Crowdsourcing can lead newspapers through buyout blues

(This is Part 1 of a three-part series on crowdsourcing. Read Part 2 for specific examples of ways the crowd can be responsibly deployed, and Part 3 for a defense of the underlying principles of it.)

Last week, my newspaper said goodbye to nine journalists, a combined 227 years of experience between them.

In the coming weeks, we’ll say goodbye to another load. By January 1, the reporters in the cubicles to the front, left and right of me will be gone.

As the entire newsroom gathered around the city desk to pay tribute to the departed, you couldn’t help but be struck by how much more real, how much more human it all seems when it hits your own newsroom. We’re fortunate that these nine were all bought out, not laid off, so for them it seemed an awkward mix of emotions that falls somewhere between sadness, exhaustion and relief.

Until now, those of us Left Behind just had to shoulder through the nagging pain of attrition, responsibilities piled upon responsibilities. Now, with an estimated 25 percent of the newsroom leaving, it’s become unavoidably clear that stacking can no longer be part of our newsroom model. Not when we’re losing this many people; no one can stack that high.

The only possibility is to drastically cut open and operate on every practice we know. Eliminate inefficiencies. Find new opportunities of strength. Sacrifice the sacred cows that don’t deserve to be sacred anymore. Refocus our priorities.

I’m annoyingly stubborn in believing that despite the devastating cuts, The Patriot-News can redefine itself and serve the community better than it ever has.

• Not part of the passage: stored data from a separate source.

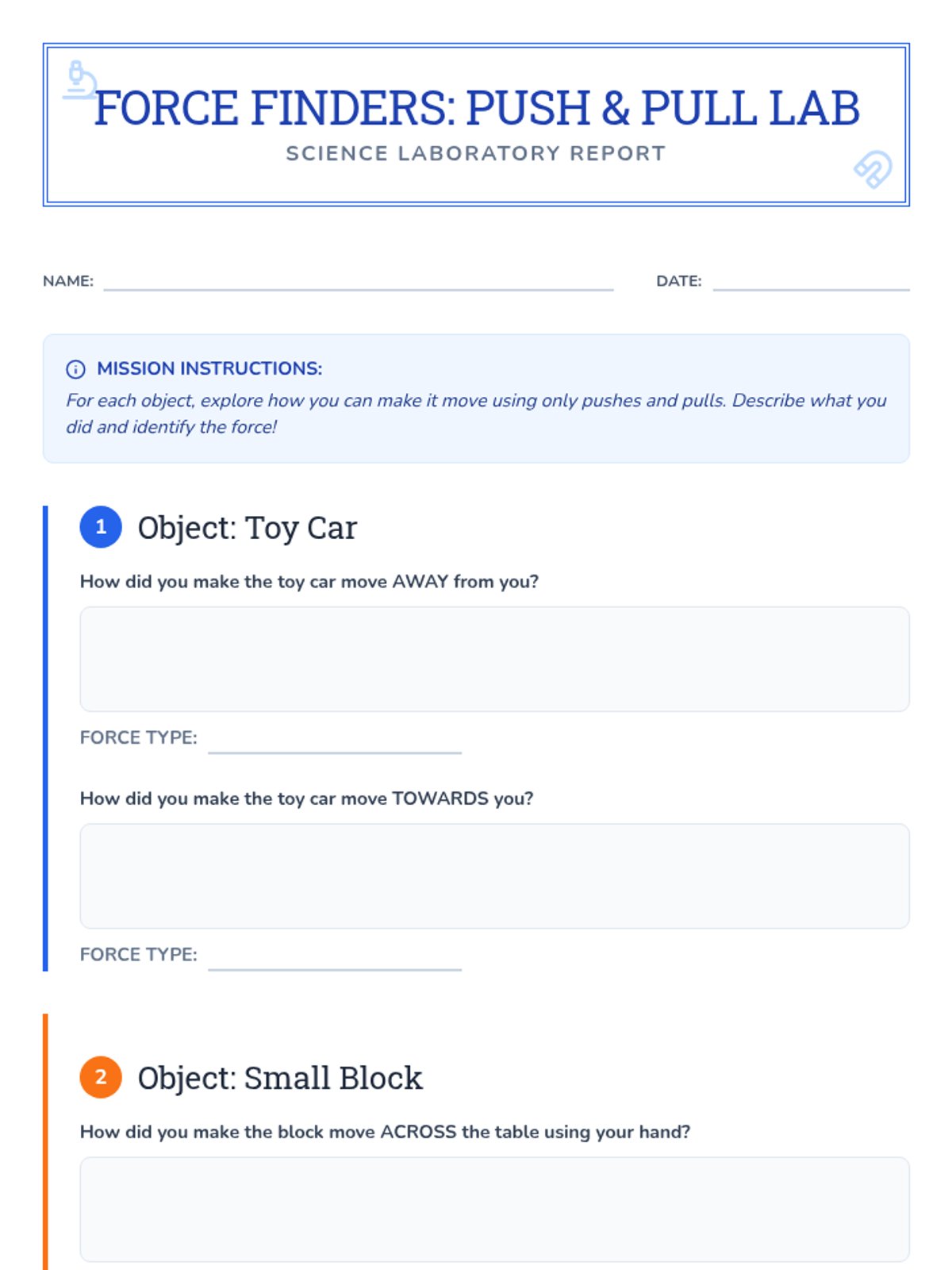952x1270 pixels.
Task: Click the Science Laboratory Report subtitle
Action: coord(476,153)
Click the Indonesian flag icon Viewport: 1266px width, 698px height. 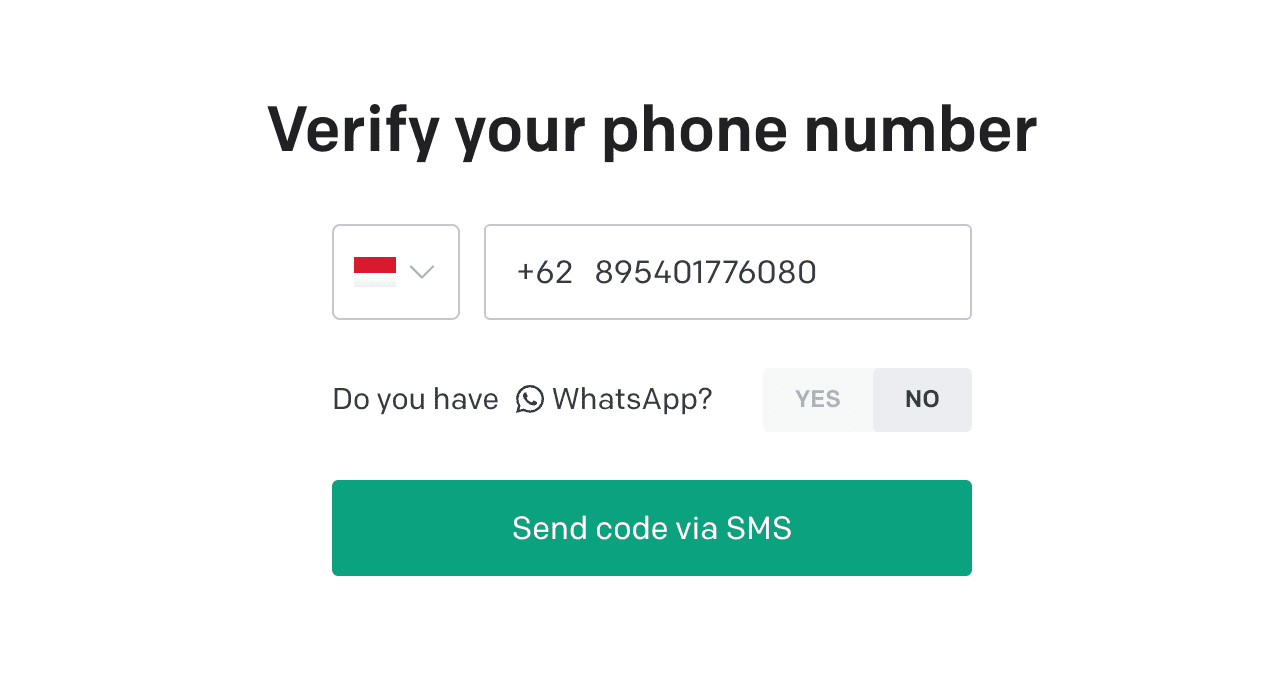coord(375,272)
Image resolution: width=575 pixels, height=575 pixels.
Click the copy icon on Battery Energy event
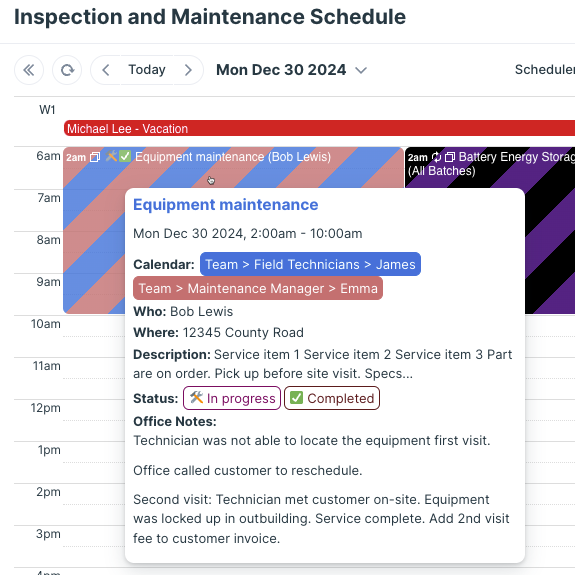pyautogui.click(x=450, y=157)
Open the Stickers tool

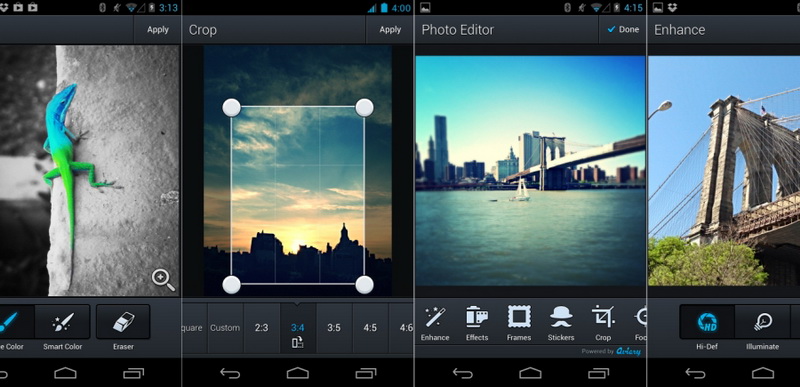pos(561,323)
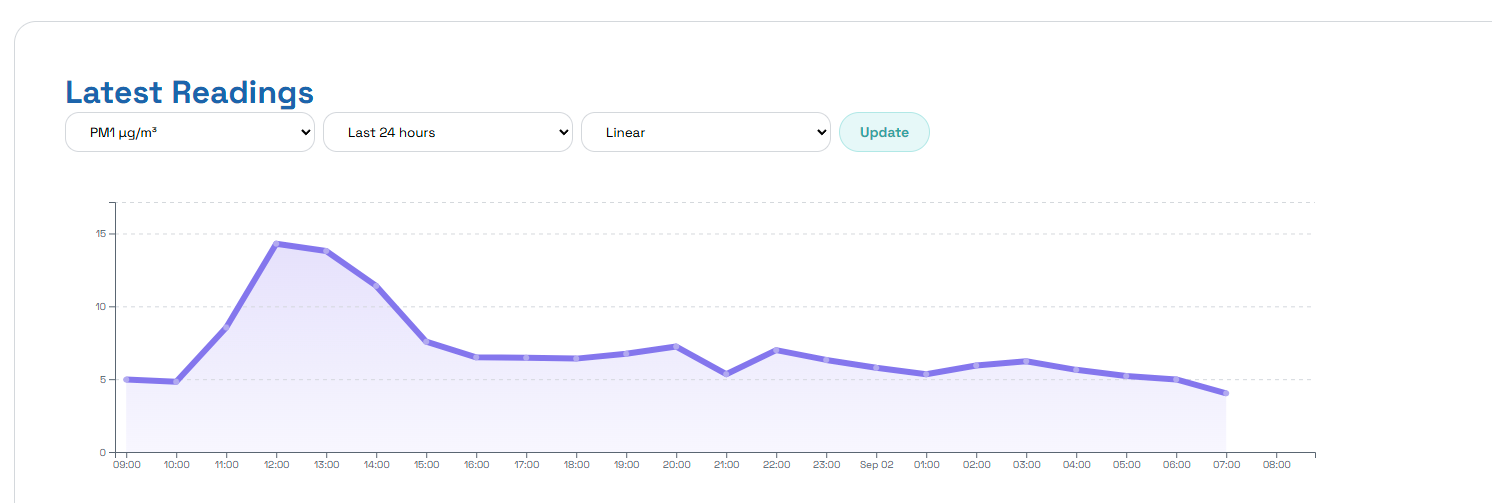Viewport: 1492px width, 503px height.
Task: Click the Sep 02 x-axis label
Action: [876, 465]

It’s a simple formula: As the number of reporters decreases, the importance of efficient sourcing increases.

And it just so happens there’s a wildly efficient pool of sources just waiting for us to tap into it: It’s time for a wider embrace of crowdsourcing in its many forms. All it would require is a sledgehammer to the institutional arrogance rooted deeply in the newspaper industry.

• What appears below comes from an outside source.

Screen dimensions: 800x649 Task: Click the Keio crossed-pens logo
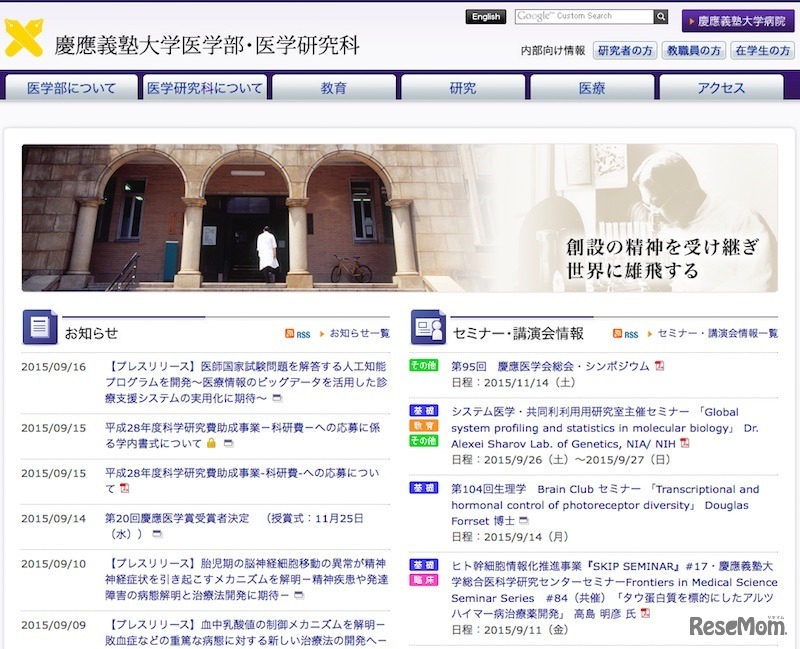click(24, 38)
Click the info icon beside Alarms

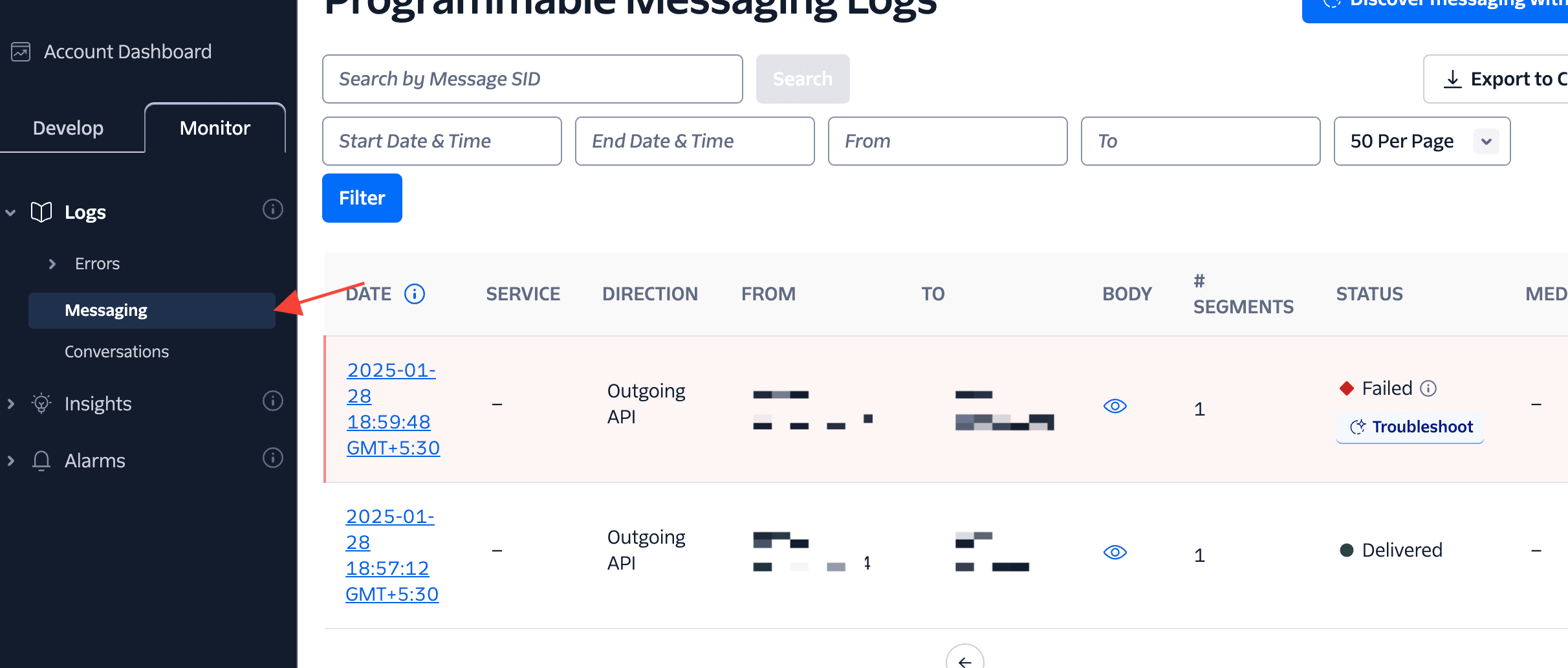click(x=272, y=458)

There’s an active base of readers, even in central Pennsylvania, who would be perfectly willing to chip in when it comes to reporting traffic or gas prices. Given easy access to reporters, they like to share news tips.

It requires a newsroom-wide commitment that sees the benefit of turning over tasks to the community when it will open up time for reporters to spend on significant stories.

It requires a Web operation that doesn’t just shovel our content to the masses, but actively curates the information out there and promotes useful Web activity in the area.

For the resistant reporter, it requires an acknowledgment that reading a forum posting from DerryDynamo isn’t any different than talking to her after the board meeting or answering a phone call, a willingness to sift through the crap for the wealth of valuable information out there, and the ability to develop an online presence in all forms necessary.

And let’s get this straight: The buyouts get us nowhere closer to these goals. There’s a misconception out there that buyouts tend to filter out those who “don’t get the Web,” but that simplistic logic just didn’t bear out here. Among our losses are two journalists on Twitter, our best computer-assisted reporter, and a reporter who’s been blogging since long before it was fashionable. All of the journalists leaving are big losses for the community.

I hold tight to this annoying optimism because we have no choice but to consider this a turning point of some sort, so we might as well make it as positive as possible. Here’s hoping a culture change is very much a part of it.

  • Pingback: Notes from a Teacher - Monday squibs()

  • Pat Carroll

    One place “turning over tasks to the community” worked well was the obit page, where the stories of people’s lives as imagined by their families now have room to blossom.

    Digging, sifting, insight are keys for good reporters, as always — but the elephants in the room are the editors. Convincing them not to do unstories — Black Friday stories or Oh Shit An Inch Of Snow Is Coming stories — would really free up valuable front page real estate.

  • Simon Firth

    “There’s an active base of readers . . . who would be perfectly willing to chip in when it comes to reporting traffic or gas prices. Given easy access to reporters, they like to share news tips.”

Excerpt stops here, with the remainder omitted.